Tarefa proposta ::
Dê continuidade ao texto sobre o aprendizado dos alunos brasileiros durante a pandemia, partindo da última frase apresentada.
---------- Trecho de origem
Precisamos nos perguntar por que nossos alunos aprendem tão pouco, mesmo após vários anos seguidos de aumentos de recursos para a educação

Valor

A pandemia foi um experimento natural que nos permitiu entender melhor a importância de frequentar a escola para o aprendizado dos alunos. Como muitas escolas ficaram fechadas durante um bom tempo, podemos examinar o que ocorreu com o aprendizado dos alunos pobres e ricos neste período. Podemos também comparar as diferentes unidades da federação, para tentar entender a importância das políticas de ensino à distância para o aprendizado durante a pandemia. O que mostram os resultados?

Vamos começar analisando os resultados do Pisa, um exame internacional realizado pela última vez em 2022 com alunos de 15 anos de idade em mais de 70 países. Os resultados mostram que o desempenho dos alunos brasileiros em matemática não se alterou significativamente entre 2018 e 2022, apesar da pandemia. Esse resultado é surpreendente, porque as escolas brasileiras foram as que ficaram mais tempo fechadas em 2020, entre todos os países analisados no relatório “The State of Global Education” da OCDE.
--------------------
---------- Dados exibidos
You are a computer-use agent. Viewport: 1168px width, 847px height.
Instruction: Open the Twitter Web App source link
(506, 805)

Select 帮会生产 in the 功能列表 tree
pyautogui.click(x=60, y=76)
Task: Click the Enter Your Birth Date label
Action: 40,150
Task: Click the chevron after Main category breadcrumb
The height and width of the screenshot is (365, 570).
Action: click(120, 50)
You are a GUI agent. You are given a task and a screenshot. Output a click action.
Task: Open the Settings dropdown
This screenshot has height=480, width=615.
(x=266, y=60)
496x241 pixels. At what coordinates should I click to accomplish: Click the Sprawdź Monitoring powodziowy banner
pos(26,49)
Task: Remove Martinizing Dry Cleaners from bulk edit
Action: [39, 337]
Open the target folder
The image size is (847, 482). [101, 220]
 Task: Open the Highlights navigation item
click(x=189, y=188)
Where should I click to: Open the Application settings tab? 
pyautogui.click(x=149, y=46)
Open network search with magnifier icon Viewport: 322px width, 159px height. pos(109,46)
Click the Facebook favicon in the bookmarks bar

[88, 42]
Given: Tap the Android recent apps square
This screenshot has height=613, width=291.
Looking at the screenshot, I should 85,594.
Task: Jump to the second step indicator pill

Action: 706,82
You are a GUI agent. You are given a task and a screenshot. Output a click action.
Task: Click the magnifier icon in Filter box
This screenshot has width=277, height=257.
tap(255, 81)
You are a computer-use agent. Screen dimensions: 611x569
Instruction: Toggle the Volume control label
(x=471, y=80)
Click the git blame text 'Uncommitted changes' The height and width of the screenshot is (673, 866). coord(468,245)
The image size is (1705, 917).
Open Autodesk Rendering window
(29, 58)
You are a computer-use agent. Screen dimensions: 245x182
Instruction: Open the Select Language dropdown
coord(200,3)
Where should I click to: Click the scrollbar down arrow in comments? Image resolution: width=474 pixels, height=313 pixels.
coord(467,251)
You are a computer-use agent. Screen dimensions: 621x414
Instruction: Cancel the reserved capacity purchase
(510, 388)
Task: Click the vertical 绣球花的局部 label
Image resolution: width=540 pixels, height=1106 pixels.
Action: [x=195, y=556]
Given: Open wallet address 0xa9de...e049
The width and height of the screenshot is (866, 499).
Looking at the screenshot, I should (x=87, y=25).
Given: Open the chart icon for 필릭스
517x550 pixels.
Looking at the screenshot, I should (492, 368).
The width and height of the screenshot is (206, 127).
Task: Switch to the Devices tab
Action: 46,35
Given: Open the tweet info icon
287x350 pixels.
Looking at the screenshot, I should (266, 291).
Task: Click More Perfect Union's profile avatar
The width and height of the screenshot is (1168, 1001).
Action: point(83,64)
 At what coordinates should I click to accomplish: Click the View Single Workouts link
--------------------
Resultado do exercício ::
Por outro lado, o desempenho dos países da OCDE caiu 15 pontos no período, sendo que em alguns países, como Suécia, Alemanha, França e Holanda, a queda foi mais de 20 pontos após a pandemia. Outro resultado curioso é que, enquanto nestes países a queda de desempenho foi bem maior entre os alunos de nível socioeconômico mais baixo, no Brasil ocorreu o contrário. De fato, enquanto na Suécia os alunos mais pobres tiveram uma queda de 24 pontos em média, entre os mais ricos o desempenho caiu somente 9 pontos. Já no Brasil, a nota média dos alunos mais pobres não sofreu nenhuma alteração, ao passo que a nota média dos mais alunos mais ricos (que são minoria na amostra) declinou 13 pontos. O que pode explicar estes resultados?

Parece claro que o desempenho dos alunos brasileiros mais pobres não sofreu alteração na pandemia porque as escolas que eles frequentam não ensinam as habilidades necessárias para que eles tenham um bom desempenho no Pisa. Vale notar que o exame do Pisa é diferenciado, exigindo não somente o conhecimento de fórmulas prontas, mas também sua aplicação em questões do dia a dia. Mais ainda, pesquisas mostram que os alunos brasileiros nem chegam a ler boa parte das perguntas do Pisa, principalmente as que estão mais para o final da prova, mesmo antes da pandemia.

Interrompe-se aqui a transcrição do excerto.